© 2003-17 Susan K. Mikota DVM and Donald C. Plumb, Pharm.D. Published by
Elephant Care International
Disclaimer: the information on this page is used entirely at the reader's discretion, and is made available on the express condition that no liability, expressed or implied, is accepted by the authors or publisher for the accuracy, content, or use thereof.
Elephant specific information, if available, is in blue.
Chemistry – A semi-synthetic macrolide antibiotic, tilmicosin phosphate is commercially available in a 300 mg/ml (of tilmicosin base) injection with 25% propylene glycol.
Storage/Stability/Compatibility – Store the injection at or below room temperature. Avoid exposure to direct sunlight.
Pharmacology – Like other macrolides, tilmicosin has activity primarily against gram positive bacteria, although some gram negative bacteria are affected and the drug reportedly has some activity against mycoplasma. Preliminary studies have shown that 95% of studied isolates of Pasturella haemolytica are sensitive.

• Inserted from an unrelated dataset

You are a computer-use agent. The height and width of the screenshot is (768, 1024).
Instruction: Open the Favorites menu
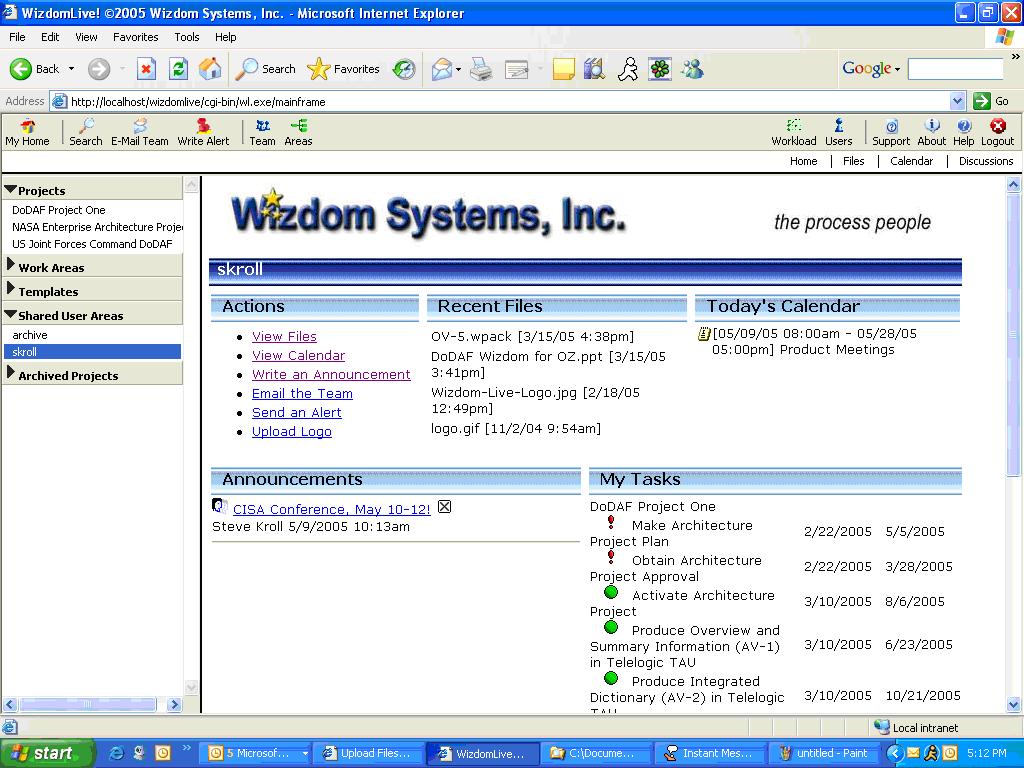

Uses/Indications – Tilmicosin is indicated fort the treatment of bovine respiratory diseases (BRD) caused by Pasturella haemolytica.
Pharmacokinetics – Tilmicosin apparently concentrates in lung tissue. At 3 days post injection, the lung:serum ratio is about 60:1. MIC95 concentrations (3.12 micrograms/ml) for P. Haemolytica persist for a minimum of 3 days after a single injection.
Contraindications/Precautions/Reproductive Safety – Not to be used in automatically powered syringes or to be given intravenously as fatalities may result. Tilmicosin has been shown to be fatal in swine, non-human primates and potentially fatal in horses.
Safe use in pregnant animals or in animals to be used for breeding purposes has not been demonstrated.
Adverse Effects/Warnings – If administered IM, a local tissue reaction may occur resulting in trim loss. Edema may be noted at the site of subcutaneous injection.
Avoid contact with eyes.
Overdosage/Acute Toxicity – The cardiovascular system is apparently the target of toxicity in animals. In cattle, doses up to 50 mg/kg did not cause death, but SQ doses of 150 mg/kg did cause fatalities. Doses as low as 10 mg/kg in swine caused increased respiration, emesis and seizures; 20 mg/kg caused deaths in most animals tested. In monkeys, 10 mg/kg administered once caused no signs of toxicity, but 20 mg/kg caused vomiting and 30 mg/kg caused death.
In cases of human injection, contact physician immediately. The manufacturer has emergency telephone numbers to assist in dealing with exposure: 1-800-722-0987 or 1-317-276-2000.
Drug Interactions – In swine, epinephrine increased the mortality associated with tilmicosin. No other specific information noted; refer to the erythromycin monograph for potential interactions.
For susceptible infections (subcutaneous injection behind the shoulders and over the ribs is suggested).
a) For treatment of pneumonic pasteurellosis in cattle: 10 mg/kg SQ every 72 hours. (Shewen and Bateman 1993)
b) Package insert (Micotil® 300; Elanco): 10 mg/kg SubQ (not more than 15 ml per injection site)
Monitoring Parameters – 1) Efficacy; 2) Withdrawal times
Client Information – If clients are administering the drug, they should be warned about the potential toxicity to humans, swine and horses if accidentally injected. They should also be carefully instructed in proper injection techniques. Avoid contact with eyes.
Dosage Forms/Preparations/FDA Approval Status/Withholding Times –
Tilmicosin for Subcutaneous Injection 300 mg/ml in 100 ml and 250 ml multi-dose vials; Micotil® 300 Injection (Elanco); (Rx) Approved for use in cattle. Not approved for use in female dairy cattle 20 months or older. Do not use in veal calves. Slaughter withdrawal = 28 days.